Why PlantWise Gardening is Important
Escaped horticultural plants (including garden, pond and aquarium plants) can have serious impacts on biological diversity in wild habitats, and resource quality in cultivated fields.
Did you know that some common wildflowers are considered contaminants in grain, and can dramatically reduce the quality of pasture fields?
- Two examples are scentless chamomile (Tripleurospermum inodorum) and oxeye daisy (Leucanthemum vulgare). Although admired in the wild for their striking, white daisy flowers, theses plants can cause serious economic losses in agricultural fields.
Did you know that ornamental plants may act as hosts to agricultural pests?
- For example, barberry, a group of deciduous, flowering shrubs (Berberis species) can host a problematic fungal infection in wheat. For that reason, the Plant Protection Regulation prohibits any movement of barberry plants in Canada.
Did you know that wildflower seed mixes often include plants that are invasive?
- For example, butter and eggs (also known as yellow toadflax; Linaria vulgaris) is invasive but is also commonly distributed in seed mixes. However, like many “good” groundcovers, toadflax plants spread easily and have become a serious problem in agricultural fields.

● ● ●

**EXERCISE DESCRIPTION**
Continue the piece on PlantWise gardening from where it stops.

**Pixel coordinate grounding data**
● ● ●

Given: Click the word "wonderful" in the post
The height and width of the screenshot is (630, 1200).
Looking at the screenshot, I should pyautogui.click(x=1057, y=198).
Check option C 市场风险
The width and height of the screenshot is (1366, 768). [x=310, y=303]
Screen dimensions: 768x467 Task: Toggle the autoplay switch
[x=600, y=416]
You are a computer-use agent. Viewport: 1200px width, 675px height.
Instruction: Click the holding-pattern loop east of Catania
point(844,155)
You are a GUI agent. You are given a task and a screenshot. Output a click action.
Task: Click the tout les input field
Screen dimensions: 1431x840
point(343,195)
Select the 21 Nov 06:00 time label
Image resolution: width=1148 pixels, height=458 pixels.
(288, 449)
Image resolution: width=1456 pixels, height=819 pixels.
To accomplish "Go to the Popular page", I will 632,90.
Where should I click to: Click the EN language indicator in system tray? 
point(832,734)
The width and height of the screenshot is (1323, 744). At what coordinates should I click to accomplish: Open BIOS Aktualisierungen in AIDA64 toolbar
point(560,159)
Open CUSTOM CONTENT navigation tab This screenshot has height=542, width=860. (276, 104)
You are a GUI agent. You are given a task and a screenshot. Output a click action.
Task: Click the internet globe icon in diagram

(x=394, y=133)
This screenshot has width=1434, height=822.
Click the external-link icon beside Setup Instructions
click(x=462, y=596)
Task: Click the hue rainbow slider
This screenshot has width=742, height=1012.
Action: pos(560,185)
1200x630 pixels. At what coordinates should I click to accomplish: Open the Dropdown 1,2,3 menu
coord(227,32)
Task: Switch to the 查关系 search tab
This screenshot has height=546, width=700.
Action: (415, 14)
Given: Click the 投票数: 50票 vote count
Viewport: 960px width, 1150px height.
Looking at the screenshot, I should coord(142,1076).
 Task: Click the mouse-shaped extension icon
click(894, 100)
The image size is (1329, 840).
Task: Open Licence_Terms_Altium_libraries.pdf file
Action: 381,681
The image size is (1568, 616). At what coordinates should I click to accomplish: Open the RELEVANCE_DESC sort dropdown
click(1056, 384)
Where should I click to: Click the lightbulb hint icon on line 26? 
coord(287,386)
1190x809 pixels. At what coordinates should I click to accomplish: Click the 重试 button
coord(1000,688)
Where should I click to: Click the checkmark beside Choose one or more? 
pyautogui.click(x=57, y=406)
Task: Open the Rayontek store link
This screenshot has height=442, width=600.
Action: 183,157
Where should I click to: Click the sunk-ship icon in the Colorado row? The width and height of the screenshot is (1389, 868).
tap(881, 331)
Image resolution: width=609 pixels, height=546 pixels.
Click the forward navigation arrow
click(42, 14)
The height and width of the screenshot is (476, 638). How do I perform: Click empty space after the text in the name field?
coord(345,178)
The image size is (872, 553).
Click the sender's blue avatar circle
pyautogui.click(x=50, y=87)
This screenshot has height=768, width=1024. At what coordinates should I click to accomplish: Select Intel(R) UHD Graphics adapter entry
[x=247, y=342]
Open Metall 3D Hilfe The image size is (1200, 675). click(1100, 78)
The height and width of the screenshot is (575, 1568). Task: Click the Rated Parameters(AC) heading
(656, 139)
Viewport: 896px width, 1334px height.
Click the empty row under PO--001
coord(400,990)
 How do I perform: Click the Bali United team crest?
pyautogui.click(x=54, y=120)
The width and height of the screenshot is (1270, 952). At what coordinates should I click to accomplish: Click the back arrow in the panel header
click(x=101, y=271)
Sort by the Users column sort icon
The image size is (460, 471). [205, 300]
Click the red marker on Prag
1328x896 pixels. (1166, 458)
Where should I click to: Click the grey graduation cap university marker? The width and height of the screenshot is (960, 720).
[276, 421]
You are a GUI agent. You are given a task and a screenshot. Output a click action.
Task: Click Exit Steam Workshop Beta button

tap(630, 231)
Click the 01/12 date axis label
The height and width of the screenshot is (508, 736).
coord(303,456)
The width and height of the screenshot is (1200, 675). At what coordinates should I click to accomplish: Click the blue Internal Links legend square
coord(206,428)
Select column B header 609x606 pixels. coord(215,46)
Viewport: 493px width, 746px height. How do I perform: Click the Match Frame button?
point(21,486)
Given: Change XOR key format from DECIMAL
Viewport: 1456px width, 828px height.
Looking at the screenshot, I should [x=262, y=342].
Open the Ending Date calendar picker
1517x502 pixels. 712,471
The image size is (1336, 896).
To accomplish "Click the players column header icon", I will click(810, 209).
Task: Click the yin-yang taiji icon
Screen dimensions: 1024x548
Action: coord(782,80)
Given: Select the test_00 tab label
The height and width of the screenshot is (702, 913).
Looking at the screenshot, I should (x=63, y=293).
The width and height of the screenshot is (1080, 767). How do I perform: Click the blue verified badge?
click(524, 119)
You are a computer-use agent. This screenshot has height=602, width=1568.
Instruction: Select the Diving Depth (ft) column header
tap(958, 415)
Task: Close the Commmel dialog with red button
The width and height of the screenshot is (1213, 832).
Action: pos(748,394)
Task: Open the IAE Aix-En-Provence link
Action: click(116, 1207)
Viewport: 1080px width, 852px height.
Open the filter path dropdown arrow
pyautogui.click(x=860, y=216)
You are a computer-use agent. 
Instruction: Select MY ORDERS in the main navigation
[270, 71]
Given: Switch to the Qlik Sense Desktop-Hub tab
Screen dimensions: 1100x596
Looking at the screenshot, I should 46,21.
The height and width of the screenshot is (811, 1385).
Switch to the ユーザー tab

● ● ●

**REPLY**
Did you know that plants may escape out of your garden (via seeds or stems) into natural habitats where they may compete with native species for resources?
- For example, periwinkle (Vinca minor), a low maintenance hence popular ground cover, is well documented to have spread into forests where its abundance has serious effects on forest floor ecology.
Plant wise choices will reduce the impact and escape of invasive species from gardens and landscapes. This website is designed to help everyone learn about the most important invasive species from across Canada and commonly used in horticulture or traded among gardening enthusiasts.